Sabe quando você se sente um completo idiota? Quantas pessoas naquele auditório sabiam o que Chipou fez comigo? Eu não sabia dizer. Mas para mim, todos sabiam, e quando eu virava, parecia que alguns cochichos sempre eram sobre isso…

Chipou não apareceu a nenhuma das palestras, nenhuma das demonstrações do funcionamento do maquinário, nenhuma das vezes que tive que ir a FUCAFIQ para um ou outro esclarecimento.

Faz um mês que o projeto está lá com eles.

Hoje Chipou apareceu para mim desde aquele dia. E eu sinto que ainda a amo… o que há de errado comigo?

Ela me disse o que fez, não em seus detalhes, pois eu nunca quereria ouvir.
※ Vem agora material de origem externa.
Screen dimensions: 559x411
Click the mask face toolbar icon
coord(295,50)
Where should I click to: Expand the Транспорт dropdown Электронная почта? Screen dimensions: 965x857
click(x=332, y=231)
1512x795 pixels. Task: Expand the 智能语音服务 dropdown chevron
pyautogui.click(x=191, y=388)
Ela sabia do projeto e foi diretamente a mim. Sobe de tudo, passou pro pessoal do trabalho dela e então “falou” com meu chefe…
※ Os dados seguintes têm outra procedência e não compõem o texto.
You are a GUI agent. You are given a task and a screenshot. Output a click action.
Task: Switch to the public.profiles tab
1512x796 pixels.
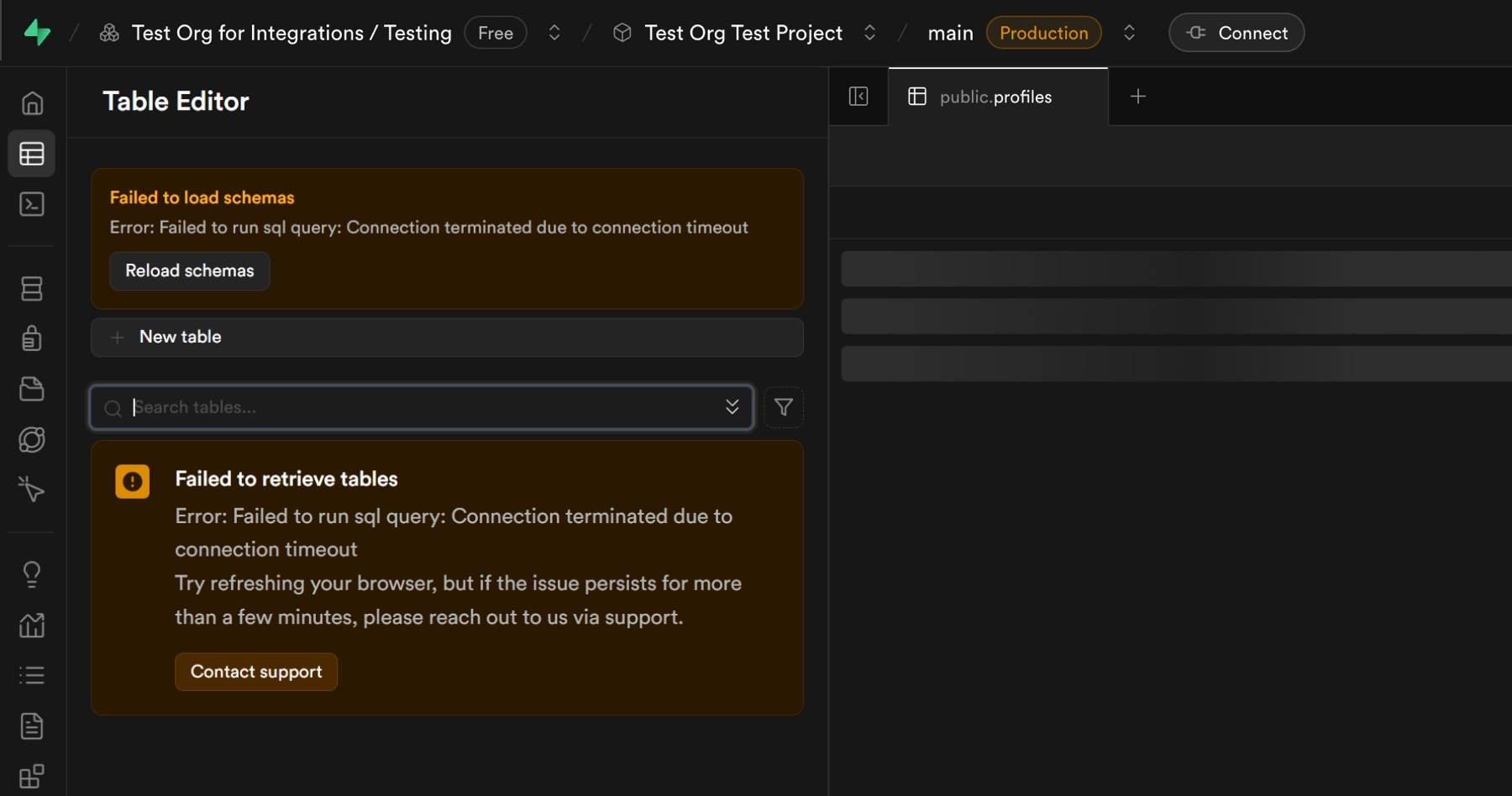995,97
E, para algum consolo maquiavélico meu, ela disse que achava que participaria da equipe principal. Mas as coisas não foram assim para ela. Ela também ficara a ver navios.

É pra rir ou pra chorar?..

Por isso ela não aparecia a nenhuma das reuniões, além do fato de não fazer parte da equipe, parece que lhe abateu um grande remorso. Ela acabou descobrindo projetos muito mais prejudiciais para as Esferas do que os nossos, que eram puramente de contribuição para a sociedade. Eles queriam fazer de tudo. Mas para fins bélicos ou de propriedade particular.

Claro que eu e minha equipe poderia começar nossos próprios estudos tudo de novo. Não fosse a patente cedida pelo meu chefe à FUCAFIQ das Esferas. Agora era um projeto exclusivamente deles.

Chipou ainda chora. Ela estava nos laboratórios hoje de manhã. Disse que iam testar as Esferas em outra máquina, desenvolvida lá mesmo. A máquina prometia quadruplicar a energia gerada pelas Esferas.

Para quê tanta ganância?

Chipou está me olhando com seus lindos olhos verdes. Quase implorando calada por minhas palavras.

Eu lhe direi…

Lá fora ficou tudo escuro de repente. Um tremor imenso e tudo ficou branco.

– Chipou, eu…

Essas são as memórias de Runofrae Admael, descobridor da Energia escura e inventor da Esfera de Posi-Neutrinos até o exato momento em que sua invenção, nas mãos erradas, geraram no ano de 2042 um Segundo Bigbang. Dando reinício o nosso universo. Condensando matéria em um buraco negro e explodido a massa concentrada logo em seguida.